A la fin de l’hiver de 1848, pendant lequel cette transformation morale s’était accomplie, Lisaveta était prête pour l’épreuve suprême qui forme le dénoûment naturel de ce récit. L’année 1848, si désastreuse pour l’Europe, n’épargna pas entièrement la Russie. Un fléau la visita, qui parut à toutes les populations de l’empire un châtiment infligé par la colère divine[1]. Le moment où le bruit de l’invasion du choléra se répandait dans l’empire coïncidait avec la Saint-Jean, époque de la foire annuelle de Staradoub. Les rumeurs sinistres occupèrent bien un peu le conclave féminin de la place du village, mais l’ardeur de la population à célébrer sa fête annuelle n’en fut pas ralentie.

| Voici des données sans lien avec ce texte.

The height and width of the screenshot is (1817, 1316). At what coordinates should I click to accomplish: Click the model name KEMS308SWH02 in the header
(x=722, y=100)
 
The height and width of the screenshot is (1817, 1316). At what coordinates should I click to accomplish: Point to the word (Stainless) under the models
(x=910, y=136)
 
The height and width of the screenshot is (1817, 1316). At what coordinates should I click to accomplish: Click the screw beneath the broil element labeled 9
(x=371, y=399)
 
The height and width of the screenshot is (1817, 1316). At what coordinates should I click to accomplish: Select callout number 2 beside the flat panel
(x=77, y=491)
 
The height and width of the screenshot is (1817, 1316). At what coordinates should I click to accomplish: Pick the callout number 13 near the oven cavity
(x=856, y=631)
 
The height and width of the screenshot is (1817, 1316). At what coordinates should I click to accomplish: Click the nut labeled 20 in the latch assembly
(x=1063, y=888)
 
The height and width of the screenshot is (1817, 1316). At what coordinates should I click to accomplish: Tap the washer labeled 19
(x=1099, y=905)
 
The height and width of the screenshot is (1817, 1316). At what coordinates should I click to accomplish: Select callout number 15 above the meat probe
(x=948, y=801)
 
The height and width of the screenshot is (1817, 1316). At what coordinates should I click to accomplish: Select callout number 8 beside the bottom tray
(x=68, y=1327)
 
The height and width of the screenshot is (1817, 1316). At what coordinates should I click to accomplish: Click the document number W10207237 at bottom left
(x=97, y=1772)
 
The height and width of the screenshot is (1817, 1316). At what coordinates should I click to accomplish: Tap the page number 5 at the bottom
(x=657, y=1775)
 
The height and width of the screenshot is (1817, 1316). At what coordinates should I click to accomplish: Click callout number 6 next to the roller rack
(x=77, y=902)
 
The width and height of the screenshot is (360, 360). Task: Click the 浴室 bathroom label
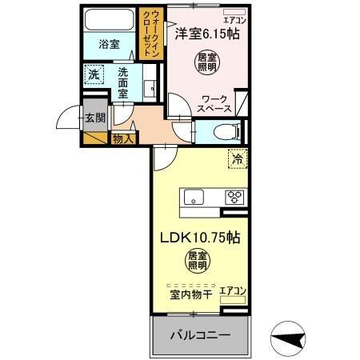pyautogui.click(x=110, y=45)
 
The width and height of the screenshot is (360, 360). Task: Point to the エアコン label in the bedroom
pyautogui.click(x=234, y=18)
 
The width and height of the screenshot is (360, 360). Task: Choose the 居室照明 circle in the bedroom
pyautogui.click(x=206, y=62)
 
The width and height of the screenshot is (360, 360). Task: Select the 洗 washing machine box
pyautogui.click(x=94, y=74)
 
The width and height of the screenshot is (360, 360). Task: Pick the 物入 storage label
pyautogui.click(x=124, y=138)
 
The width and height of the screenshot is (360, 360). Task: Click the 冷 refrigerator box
pyautogui.click(x=237, y=158)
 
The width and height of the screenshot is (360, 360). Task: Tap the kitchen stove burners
pyautogui.click(x=234, y=197)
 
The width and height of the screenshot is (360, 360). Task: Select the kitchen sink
pyautogui.click(x=194, y=197)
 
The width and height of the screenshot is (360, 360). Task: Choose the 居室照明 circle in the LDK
pyautogui.click(x=198, y=260)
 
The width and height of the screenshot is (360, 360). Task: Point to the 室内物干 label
pyautogui.click(x=190, y=294)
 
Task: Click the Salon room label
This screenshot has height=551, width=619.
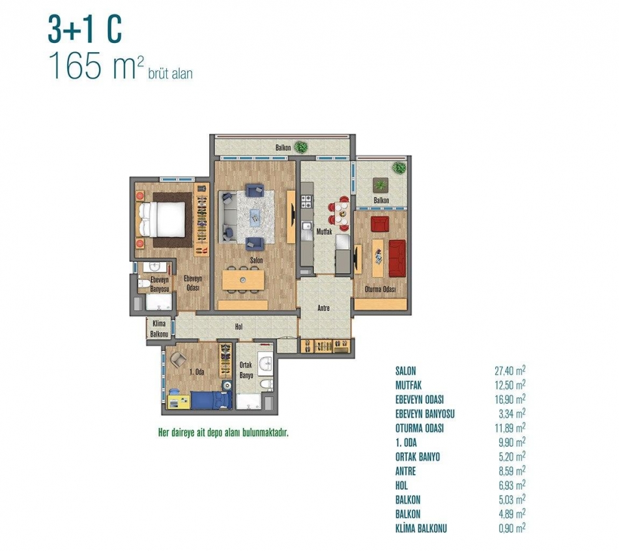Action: [256, 260]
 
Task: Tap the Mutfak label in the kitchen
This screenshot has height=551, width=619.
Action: [324, 232]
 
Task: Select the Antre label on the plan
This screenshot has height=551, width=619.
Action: [323, 308]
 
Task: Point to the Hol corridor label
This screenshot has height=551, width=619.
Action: [239, 327]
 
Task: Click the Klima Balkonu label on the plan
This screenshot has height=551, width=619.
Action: [159, 329]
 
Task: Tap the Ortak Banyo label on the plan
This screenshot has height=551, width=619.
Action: [246, 370]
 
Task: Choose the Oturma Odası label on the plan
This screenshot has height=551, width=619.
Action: [380, 289]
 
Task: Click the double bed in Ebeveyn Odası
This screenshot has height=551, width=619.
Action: [162, 219]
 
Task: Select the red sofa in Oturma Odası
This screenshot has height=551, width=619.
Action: [397, 259]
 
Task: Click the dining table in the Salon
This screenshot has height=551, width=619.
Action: [243, 280]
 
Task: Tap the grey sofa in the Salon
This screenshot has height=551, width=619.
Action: [229, 216]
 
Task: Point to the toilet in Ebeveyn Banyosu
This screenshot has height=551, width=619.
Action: [144, 283]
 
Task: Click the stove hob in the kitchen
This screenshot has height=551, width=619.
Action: [307, 202]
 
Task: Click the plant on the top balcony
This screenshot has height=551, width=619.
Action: [301, 147]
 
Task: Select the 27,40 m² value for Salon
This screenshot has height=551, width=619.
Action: [510, 370]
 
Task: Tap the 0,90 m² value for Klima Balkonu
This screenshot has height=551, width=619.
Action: [512, 528]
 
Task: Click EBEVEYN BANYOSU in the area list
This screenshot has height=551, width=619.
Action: [425, 414]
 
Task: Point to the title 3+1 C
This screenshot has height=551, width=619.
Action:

De tout temps, la foire de Staradoub avait été justement célèbre. Elle se tenait sur un champ qui touchait au village, et dès la veille deux rangées de boutiques recouvertes en grosse toile à voile, à l’instar des bazars dans les petites villes d’Orient, étalaient leurs ri-

  1. C’est ainsi que les paysans russes expliquèrent l’épidémie cholérique. Des dimanches mal fêtés, certaines négligences dans les devoirs à rendre aux saintes images, etc., tels étaient les motifs qui leur semblaient appeler sur la Russie la colère du Dieu tout-puissant.